A senior official in charge of a federal loan guarantee program resigned after ProPublica reported his prior role in obtaining a guarantee under the same program as part of a deal that failed.
The official, Gavin Clarkson, stepped down Monday as deputy assistant secretary for policy and economic development in the Interior Department’s Bureau of Indian Affairs. He was appointed in June and his position did not require Senate confirmation.
At the Bureau of Indian Affairs, Clarkson supervised a program that provides loan guarantees to Indian businesses. As ProPublica reported, in his previous role as a businessman and academic, he had arranged financing and a $20 million guarantee, under the same program, for a loan that helped an Indian tribe buy a Wall Street brokerage.

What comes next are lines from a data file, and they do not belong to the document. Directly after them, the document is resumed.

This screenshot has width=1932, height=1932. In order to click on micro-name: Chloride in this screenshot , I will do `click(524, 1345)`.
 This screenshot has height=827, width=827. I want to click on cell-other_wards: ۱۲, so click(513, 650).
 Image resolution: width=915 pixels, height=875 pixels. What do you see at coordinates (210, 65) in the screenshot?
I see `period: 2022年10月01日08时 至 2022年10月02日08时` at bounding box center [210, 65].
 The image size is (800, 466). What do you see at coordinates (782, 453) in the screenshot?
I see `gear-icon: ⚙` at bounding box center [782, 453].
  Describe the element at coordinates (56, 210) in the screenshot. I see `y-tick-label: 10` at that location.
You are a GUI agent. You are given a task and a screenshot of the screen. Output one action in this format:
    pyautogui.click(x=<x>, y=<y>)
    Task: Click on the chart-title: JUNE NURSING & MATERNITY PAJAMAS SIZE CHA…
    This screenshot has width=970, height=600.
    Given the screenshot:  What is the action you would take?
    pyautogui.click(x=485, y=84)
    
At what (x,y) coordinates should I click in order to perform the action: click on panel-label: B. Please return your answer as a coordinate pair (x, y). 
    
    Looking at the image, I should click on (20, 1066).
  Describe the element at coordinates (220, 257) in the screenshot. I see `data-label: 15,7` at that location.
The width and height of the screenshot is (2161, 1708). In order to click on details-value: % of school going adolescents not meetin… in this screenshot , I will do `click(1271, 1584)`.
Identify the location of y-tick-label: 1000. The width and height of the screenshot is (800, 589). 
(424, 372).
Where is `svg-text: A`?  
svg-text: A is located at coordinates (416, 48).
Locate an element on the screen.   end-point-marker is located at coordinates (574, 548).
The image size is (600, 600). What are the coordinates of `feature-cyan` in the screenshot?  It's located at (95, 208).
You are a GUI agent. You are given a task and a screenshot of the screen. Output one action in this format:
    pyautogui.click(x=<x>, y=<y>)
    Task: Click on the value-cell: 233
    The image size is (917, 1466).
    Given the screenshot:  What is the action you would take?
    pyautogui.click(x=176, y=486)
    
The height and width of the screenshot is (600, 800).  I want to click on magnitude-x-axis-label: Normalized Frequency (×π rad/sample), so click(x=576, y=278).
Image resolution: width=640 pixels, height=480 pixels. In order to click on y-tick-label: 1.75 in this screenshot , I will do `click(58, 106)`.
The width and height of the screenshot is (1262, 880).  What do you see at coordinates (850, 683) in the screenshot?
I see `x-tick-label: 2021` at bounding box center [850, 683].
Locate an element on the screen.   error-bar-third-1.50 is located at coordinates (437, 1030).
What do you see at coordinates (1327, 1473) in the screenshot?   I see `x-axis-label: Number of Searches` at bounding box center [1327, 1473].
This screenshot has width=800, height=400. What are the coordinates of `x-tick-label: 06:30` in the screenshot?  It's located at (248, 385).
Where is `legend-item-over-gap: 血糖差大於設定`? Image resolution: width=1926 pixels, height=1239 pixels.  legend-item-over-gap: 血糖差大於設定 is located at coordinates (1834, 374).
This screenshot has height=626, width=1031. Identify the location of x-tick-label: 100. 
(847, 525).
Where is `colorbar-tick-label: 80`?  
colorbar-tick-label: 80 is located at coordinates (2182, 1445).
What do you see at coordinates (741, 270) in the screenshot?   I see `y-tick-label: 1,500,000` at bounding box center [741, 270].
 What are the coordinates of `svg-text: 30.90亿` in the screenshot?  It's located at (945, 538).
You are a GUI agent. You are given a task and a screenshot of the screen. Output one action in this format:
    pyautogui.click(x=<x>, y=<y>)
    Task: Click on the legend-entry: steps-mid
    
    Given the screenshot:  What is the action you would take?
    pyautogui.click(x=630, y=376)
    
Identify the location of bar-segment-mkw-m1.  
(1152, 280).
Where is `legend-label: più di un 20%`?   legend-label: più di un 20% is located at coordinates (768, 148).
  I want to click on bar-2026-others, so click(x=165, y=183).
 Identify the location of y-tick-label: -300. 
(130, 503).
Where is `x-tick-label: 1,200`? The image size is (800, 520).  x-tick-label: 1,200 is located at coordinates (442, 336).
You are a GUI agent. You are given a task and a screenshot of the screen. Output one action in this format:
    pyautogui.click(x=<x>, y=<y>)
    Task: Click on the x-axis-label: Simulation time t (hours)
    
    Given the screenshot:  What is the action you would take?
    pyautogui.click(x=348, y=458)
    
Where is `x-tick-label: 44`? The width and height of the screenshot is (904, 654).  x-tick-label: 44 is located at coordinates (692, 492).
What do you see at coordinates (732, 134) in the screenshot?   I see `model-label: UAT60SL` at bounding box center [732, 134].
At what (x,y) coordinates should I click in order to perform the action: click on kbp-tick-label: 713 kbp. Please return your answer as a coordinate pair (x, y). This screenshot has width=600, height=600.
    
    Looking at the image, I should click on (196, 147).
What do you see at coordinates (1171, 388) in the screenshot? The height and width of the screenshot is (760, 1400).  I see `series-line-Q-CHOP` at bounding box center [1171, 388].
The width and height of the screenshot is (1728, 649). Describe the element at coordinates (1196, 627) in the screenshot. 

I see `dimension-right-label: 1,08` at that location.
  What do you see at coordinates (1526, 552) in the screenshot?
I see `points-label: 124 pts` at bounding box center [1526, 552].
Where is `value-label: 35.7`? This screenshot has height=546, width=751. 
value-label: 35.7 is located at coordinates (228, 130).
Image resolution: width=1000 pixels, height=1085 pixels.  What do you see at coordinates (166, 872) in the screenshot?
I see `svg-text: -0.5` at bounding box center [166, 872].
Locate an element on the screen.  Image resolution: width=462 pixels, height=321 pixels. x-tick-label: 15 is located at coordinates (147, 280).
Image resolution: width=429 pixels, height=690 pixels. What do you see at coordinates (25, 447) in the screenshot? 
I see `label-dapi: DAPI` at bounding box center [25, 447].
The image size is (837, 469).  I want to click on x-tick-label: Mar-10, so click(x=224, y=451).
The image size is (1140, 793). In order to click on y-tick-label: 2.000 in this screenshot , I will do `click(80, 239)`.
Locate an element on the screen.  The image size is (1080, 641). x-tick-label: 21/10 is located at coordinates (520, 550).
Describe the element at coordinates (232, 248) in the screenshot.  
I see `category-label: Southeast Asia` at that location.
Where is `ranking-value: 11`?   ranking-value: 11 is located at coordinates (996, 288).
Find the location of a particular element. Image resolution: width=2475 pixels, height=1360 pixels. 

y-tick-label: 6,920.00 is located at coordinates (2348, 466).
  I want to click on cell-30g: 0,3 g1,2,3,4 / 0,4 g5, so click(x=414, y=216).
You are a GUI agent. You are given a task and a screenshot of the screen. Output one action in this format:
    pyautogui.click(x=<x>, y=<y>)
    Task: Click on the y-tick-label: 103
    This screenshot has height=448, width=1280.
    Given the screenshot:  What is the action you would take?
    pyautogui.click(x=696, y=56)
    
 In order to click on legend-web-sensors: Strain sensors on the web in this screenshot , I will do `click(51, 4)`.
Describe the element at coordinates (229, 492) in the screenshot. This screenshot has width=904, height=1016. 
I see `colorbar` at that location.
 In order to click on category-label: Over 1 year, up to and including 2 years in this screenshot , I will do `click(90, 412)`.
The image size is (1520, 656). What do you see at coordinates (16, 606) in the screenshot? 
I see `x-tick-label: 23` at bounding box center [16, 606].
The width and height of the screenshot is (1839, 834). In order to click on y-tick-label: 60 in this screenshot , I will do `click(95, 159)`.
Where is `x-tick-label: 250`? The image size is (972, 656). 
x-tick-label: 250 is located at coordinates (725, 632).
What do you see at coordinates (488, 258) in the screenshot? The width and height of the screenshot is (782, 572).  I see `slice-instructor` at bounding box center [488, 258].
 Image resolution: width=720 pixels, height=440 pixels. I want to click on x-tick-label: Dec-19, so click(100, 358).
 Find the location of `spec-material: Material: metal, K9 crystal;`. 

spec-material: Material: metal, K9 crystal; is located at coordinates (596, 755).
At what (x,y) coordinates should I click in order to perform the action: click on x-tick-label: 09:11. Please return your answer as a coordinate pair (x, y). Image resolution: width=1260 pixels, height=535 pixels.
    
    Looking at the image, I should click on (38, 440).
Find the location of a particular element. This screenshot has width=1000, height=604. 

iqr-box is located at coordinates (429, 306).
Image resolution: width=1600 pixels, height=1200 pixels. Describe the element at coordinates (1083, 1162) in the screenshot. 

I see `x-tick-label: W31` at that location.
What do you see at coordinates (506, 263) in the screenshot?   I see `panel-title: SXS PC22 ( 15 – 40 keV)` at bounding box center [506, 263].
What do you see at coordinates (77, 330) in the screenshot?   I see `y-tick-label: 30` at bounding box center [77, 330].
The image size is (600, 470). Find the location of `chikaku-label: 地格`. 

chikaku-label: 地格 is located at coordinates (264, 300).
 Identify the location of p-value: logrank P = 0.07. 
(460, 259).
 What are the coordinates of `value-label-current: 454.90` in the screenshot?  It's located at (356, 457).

The loan did not appear to meet the department’s guidelines for a guarantee but one was approved anyway. The brokerage ultimately went bankrupt and the loan was defaulted on. The department is still fighting that liability in court. (Even though the loan went sour, Clarkson and his company were paid $327,500, according to a filing in a related lawsuit.)
The transaction was criticized by the Interior Department’s internal watchdog in two separate reports this year. In a report this March, the inspector general found that the loan guarantee Clarkson arranged “departed from” guidelines and raised several red flags that made it “particularly risky.” The IG didn’t find any criminal violations, and a related grand jury investigation did not return any indictments.
In a second report, which was released yesterday, the IG said the loan program lacked “adequate controls.”
Clarkson faced pressure to resign because he hadn’t disclosed his role in the scandal, according to a department official.
A department spokeswoman declined to comment, and Clarkson didn’t answer requests for comment.